▶ [Source text]
* * * *

Post # 1
Im planning on having a kind of non-traditional wedding (format-wise) and want to see if anyone else is doing something similar or could offer an opinion on how it might work out. My idea is to have a very small (probably immediate family only) church ceremony and then invite everyone (all friends and family) to a destination for a reception/celebration a few months later.
There are several reasons for this. One is the fact that my family happens to be travelling to the state where my fiance lives, and where the priest who we would like to perform our ceremony is, this summer and we would like to piggyback on that — but that is sooner then we would like to plan a full wedding. Furthermore, I have always wanted a beach destination wedding so that I can be relaxed and spend more time with the guests who are close enough to me to travel for me (I don’t like big crowds and all eyes on me). Any thoughts or guidance? I also need to figure out how to announce the destination plan to everyone.
Post # 2
I just want to make sure I understand correctly – small, immediate family church wedding at home, and then reception a few months later at a destination? Right?
Personally, I wouldn’t attend the destination reception because at that point I feel like I’m just going on a vacation and there is an party during it. Thats what you are asking, for them to go on vacation with you. Which is essentially what a Destination Wedding is, but with a ceremony. I think the ceremony is what would make a difference I most people’s eyes if they were on the fence in considering. People are selective on how they spend their vacation time and money, I probably wouldn’t spend mine on this even if you were an immediate family member or best friend. And FWIW, I was a Destination Wedding bride and had my wedding in Mexico.
Post # 3
- Wedding: Scotts ~ Walnut Creek
Yea no. Sounds like your suggesting a group vacation at a destination of your choosing which would not be worth my time, money or effort and seems really unnecessary. Since you don’t like eyes on you or crowds why not stick with the intimate church wedding then simply go out to dinner after and be done?
Post # 4
If it was somewhere I wanted to go/could get time off/reasonably priced i’d consider it, but I love a vacation. I wouldn’t have any qualms about declining otherwise though. I’d certainly make more of an effort for an actual wedding, but less so for a destination reception. You can’t guarantee that just because people are close to you they’ll want to travel for this.

* * * *

▶ [Data excerpt]
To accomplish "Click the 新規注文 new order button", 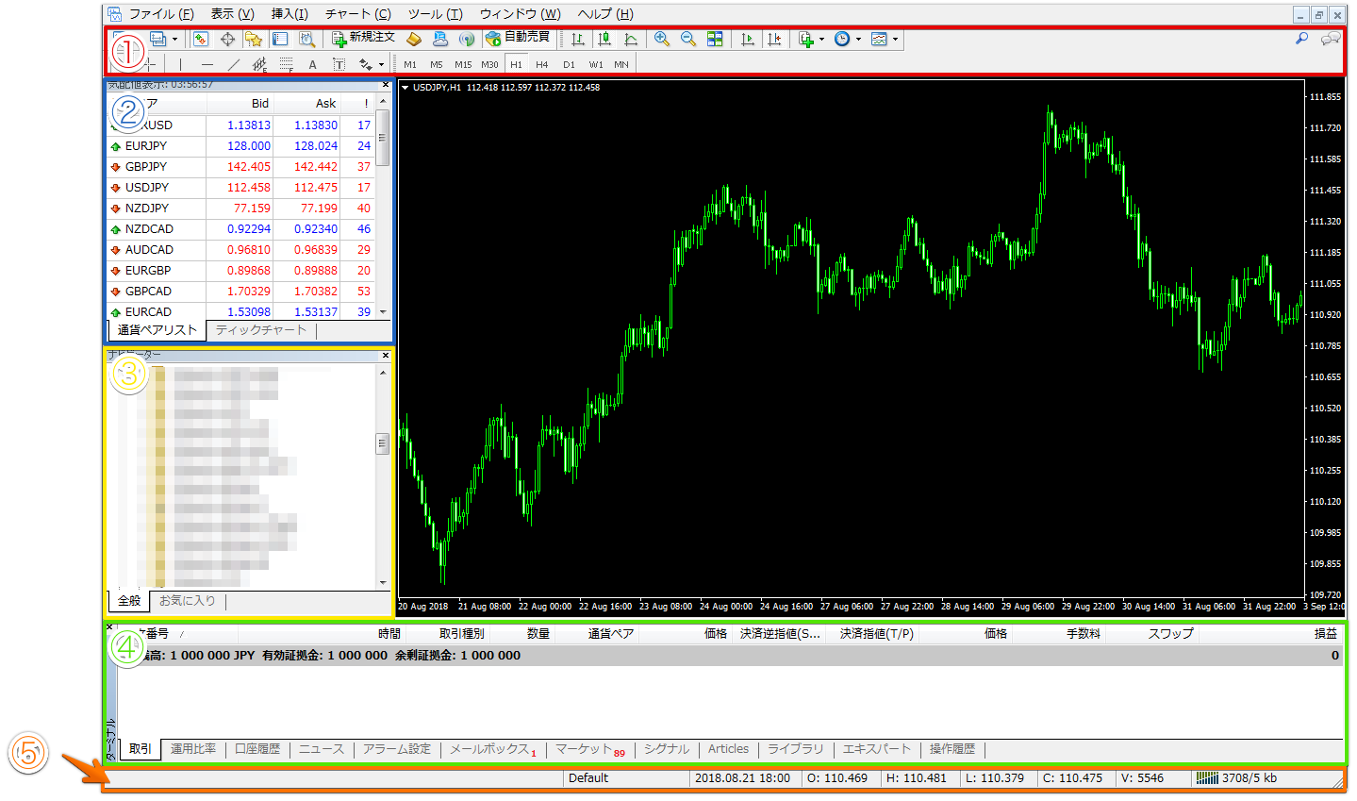I will (x=364, y=38).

* * * *

▶ [Work item] Continue the forum thread above about a small church ceremony followed by a destination reception, starting after its last sentence.

▶ [Output of the exercise]
Post # 5
I would go to a destination wedding for close family or friends if I was witnessing the ceremony. I wouldn’t travel somewhere for a party unless I just happened to want to go to that specific place anyway and could make a vacation out of it.
Post # 6
jessieom : “I have always wanted a beach destination wedding so that I can be relaxed and spend more time with the guests who are close enough to me to travel for me” — By “close enough to travel for you”, do you mean close enough to feel OBLIGATED to travel for you? That’s an entitled way to look at it. I would never think of anyone as “close enough to travel for me.” Someone’s ability to travel has more to do with their budget, their PTO, their work’s cycle of busy vs slow time, their kids’ school calendar, their kids’ soccer schedule, how many rounds of chemo their mom’s gonna need, whether their transmission decides this is the year to conk out, other vacations they’ve been planning for or waiting for an opportune time to plan for, a hundred other things going on in their life. I would never ask someon to travel for me or judge our relationship by whether they were both willing and able to travel for me, which is what “close enough to travel for me” sounds like. If they love you enough that they would feel obligated to, you should love them enough not to ask them to.
Post # 7
Not using limited work leave to go on a group vacation not of my choosing to not see someone get married. I can not see you get married for free at home and spend my vacation doing what I want when I want with whomever I want.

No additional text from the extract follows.